Autoimmune encephalitis (AE) associated with antibodies to NMDA-receptors of neurons is a relatively recently established acute and severe form of encephalitis the development of which is associated with the production of antibodies to NR1 and NR2 heteromers of NMDA-receptors [1,2]. In children, this clinical phenotype of anti-NMDA-receptor encephalitis was previously treated as dyskinetic lethargic encephalitis or immune choreic lethargy syndrome [3]. In the California Encephalitis Project [4], the incidence of antiNMDA-receptor encephalitis was superior to that of any viral encephalitis [5,6], and 40 % of patients were younger than 18 years [2]. In children, a concomitant neoplastic process is rare. Although approximately 56 % of women over age 18 have unilateral or bilateral teratomas of the ovary, these tumours also occur in 30 % of girls under age 18 and 9 % of girls under age 14 [7,8].

Pathogenetically, anti-NMDAR autoimmune encephalitis involves the dopaminergic system in the pathological process (rigidity, dystonia, orofacial movements, tremor), autonomic dysfunction occurs (cardiac arrhythmias, hypertension, hypersalivation), and the development of central hypoventilation is natural. This is explained by the fact that the main targets of the autoimmune response — NR1 and NR2 heteromers of receptors are expressed mainly in the forebrain, including the prefrontal cortex, hippocampus, amygdala and hypothalamus. Hyperkinesias are nonepileptic, so they are resistant to antiepileptic drugs (AEDs) and sedatives and are not accompanied by changes in EEG monitoring [3].

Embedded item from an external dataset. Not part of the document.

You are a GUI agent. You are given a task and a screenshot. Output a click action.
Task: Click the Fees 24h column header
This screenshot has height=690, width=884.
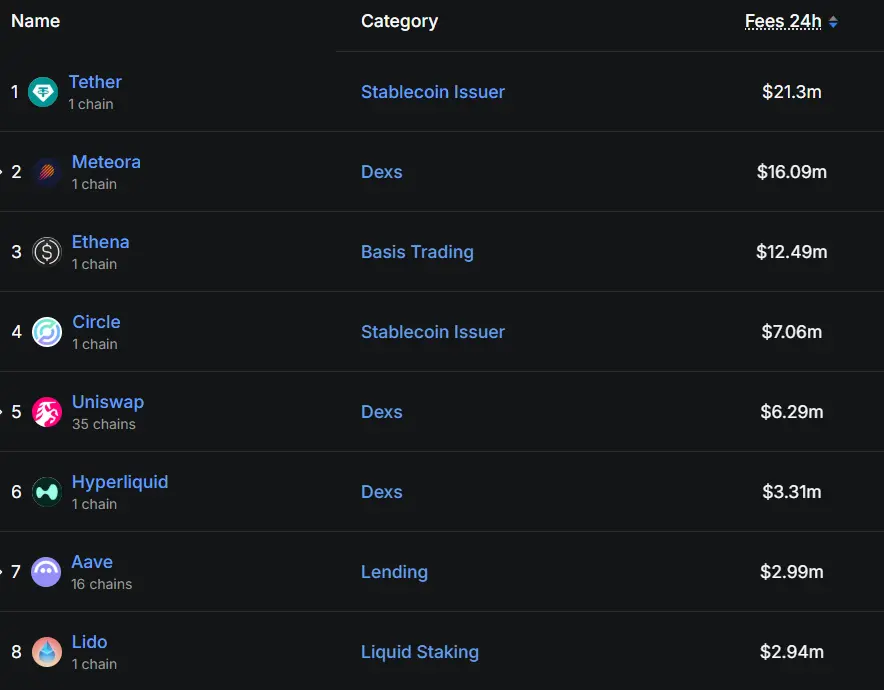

The disease begins similarly in adults and adolescents and usually develops in stages, including a prodromal phase of fever, headache or virus-like symptoms that often go unnoticed. The appearance of obvious clinical signs is associated with the appearance of psychopathological disorders, including anxiety, restlessness, fears, sleep disorders, strange pretentious behaviour, delusions (often religious content), hallucinations, memory disorders (loss of short-term memory) and speech disorders (rapid decay up to mutism), so it is extremely difficult to suspect the disease [9]. Such patients are first hospitalized or treated by psychiatrists, often with a diagnosis of endogenous disease, whereas only early immunomodulatory treatment can completely cure the patient and return to normal life [10]. According to the available literature, in recent years cases of AE have been identified in psychiatric inpatients with initial diagnoses of schizophrenia, schizoaffective disorder, narcolepsy and major depressive disorder [11]. The main differential diagnosis of the disease is carried out with viral encephalitis, neuroleptic malignant syndrome, acute psychosis and drug abuse [9]. In children, classical symptoms of psychosis observed in adults are less common, but regression of behaviour and observable speech disorders are often noted [1,4,12]. Symptoms progress rapidly, and as encephalitis progresses, there is a worsening of the severity of the disease, it manifests by impaired consciousness and convulsive seizures. At the stage of clear manifestations, catatonic manifestations and dyskinesias are characteristic. Motor disorders are varied — along with dystonic postures, rigidity and opisthotonus may be noted. Orolingual-facial dyskinesias, oculogyric crises and choreoathetosis are common. Autonomic disorders — hyperthermia, heart rhythm disorders, tachycardia or bradycardia, hypersalivation, AT fluctuations, urinary incontinence, hypoventilation — are expressed [2,13]. In the stage of advanced clinical manifestations, patients need intensive care in an intensive care unit [14].